Los dos bandos quedan bien delimitados, con el católico que aparece escasamente religioso y muy dado a todo tipo de placeres, en oposición al puritanismo y la austeridad del calvinista. En medio, la figura del conde de Nevers, un católico moderado firmemente convencido de la necesidad del entendimiento y la convivencia entre ambos bandos que se niega a participar en la matanza recordando a sus antepasados: ‘Je compte des soldats, et pas un assassin’ (eran soldados, pero no asesinos). Como todo tolerante en una situación extremadamente polarizada acaba siendo engullido por la violencia mortal desatada al grito de «¡Dios lo quiere!», del mismo modo que encuentran la muerte los enamorados, Raoul y Valentine.

La música es irregular, con momentos de una gran belleza y riqueza orquestal y otros, banales. Meyerbeer mezcla estilos y formas muy diversos. Hay corales luteranos con su sonido antiguo, haymelodías populares, y también hay guiños sofisticados como el uso de una viola d’amore, un instrumento que en la época ya no se usaba, para acompañar la primera aria del tenor, o el clariente bajo, instrumento bastante nuevo en aquel entonces que marca con su sonido grave el trío del último acto entre el fanático calvinista Marcel, Raoul y Valentine, cuando ya no hay salvación posible.

MOVIMIENTO ESCÉNICO

El programa de mano está ilustrado con fotos muy expresivas del conflicto entre católicos y protestantes en Irlanda del Norte hace apenas tres décadas. Podía haber sido la base de la puesta en escena. Pero David Alden emprende otro camino. Según el director, Meyerbeer fue el primer compositor comercial en el sentido moderno de la expresión. Partiendo de esta idea propone una puesta en escena en la que hay un poco de todo en nombre del gran espectáculo. A veces funciona y otras no, pero es indudable que hay un gran trabajo de movimiento escénico a lo largo de toda la representación. Una campana abre y cierra la ópera. Queda instalada mientras suena la obertura en el escenario que es una especie de almacén que se convertirá en iglesia o sala palaciega. Al final dará la señal para iniciar la matanza.

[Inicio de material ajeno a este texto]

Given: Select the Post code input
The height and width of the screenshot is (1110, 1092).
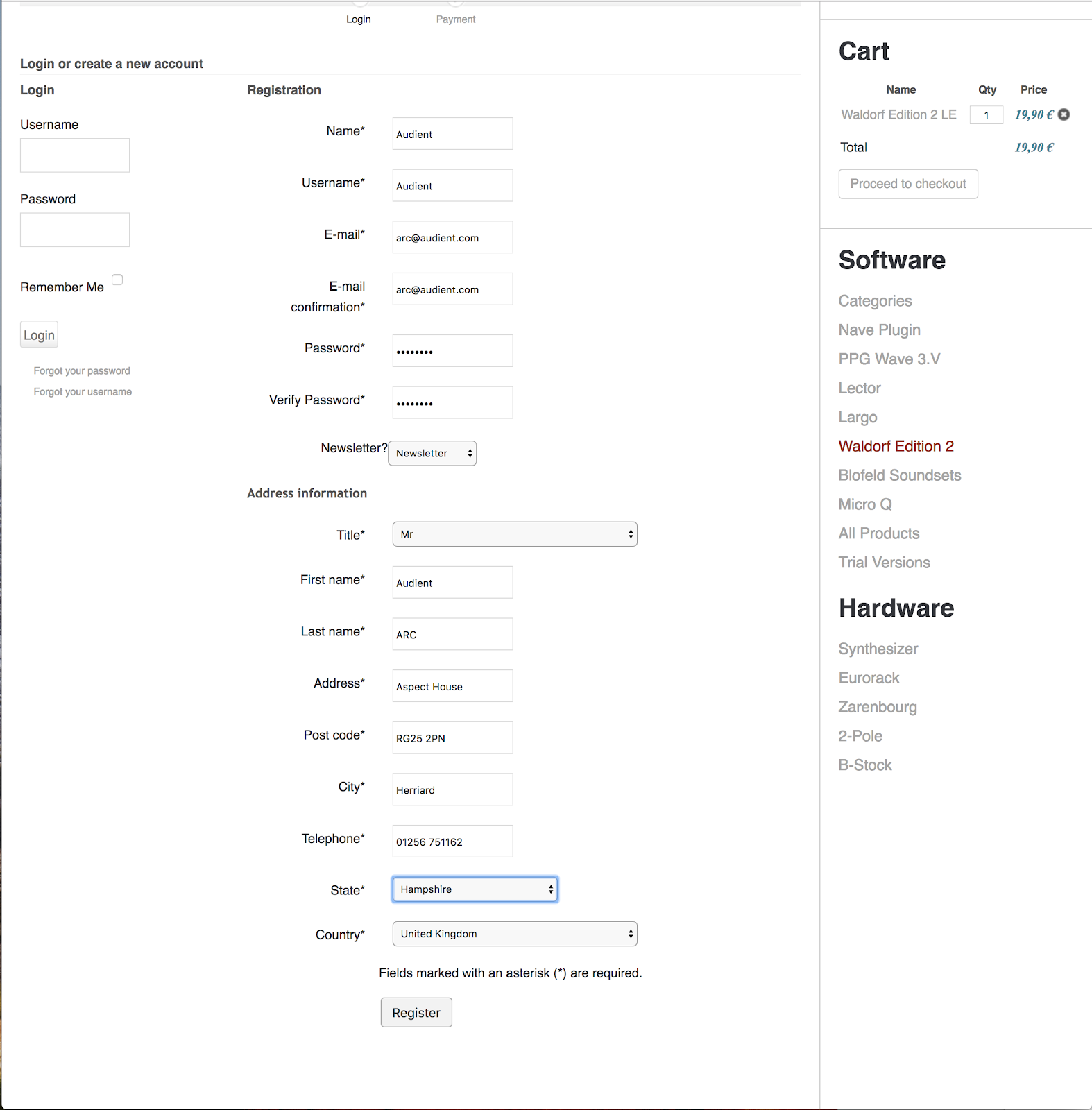Looking at the screenshot, I should pos(452,738).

Los cantantes se ganaron el aplauso entusiasta del público berlinés. No fue ‘la noche de siete estrellas’, como a veces se conoce a esta ópera, pero le faltó poco. Veinte años después de su debut y de una carrera en la que Rossini le ha acompañado desde aquel primer día en Pesaro, parece lógico que Flórez quiera ampliar su repertorio. Y este era su debut en el papel de Raoul. Sin embargo, su voz sigue siendo la de un tenor más ligero que lírico, lo que no se aviene mucho a la del protestante enamorado. Dicho esto, cantó con su habitual seguridad y perfección y salió a darlo todo en su primera aria, ‘Plus blanche que la blanche hermine’, aunque en el resto pareció aflojar. Estuvo bien acompañado por los tiempos lentos del director Michele Mariotti, que le ha dirigido en muchas ocasiones, unos tiempos que alcanzaban velocidad en el resto de la ópera y que en ocasiones desacompasaban al coro.

Patricia Ciofi fue una excelente Margarita de Valois. Olesya Golovneva, como Valentin, se destapó al final. Irene Roberts, como el paje Urbain, fue una gran sorpresa. El bajo Ante Jerkunica, como el inflamado calvinista Marcel, resultó un fanático imponente. El único francés del reparto era Marc Barrard que interpretaba el papel del conde de Nevers. Su dicción impecable compensaba un canto poco lucido. La séptima voz era la del bajoDerek Welton que se movió en la corrección en el papel de conde de Saint-Bris, padre de Valentine.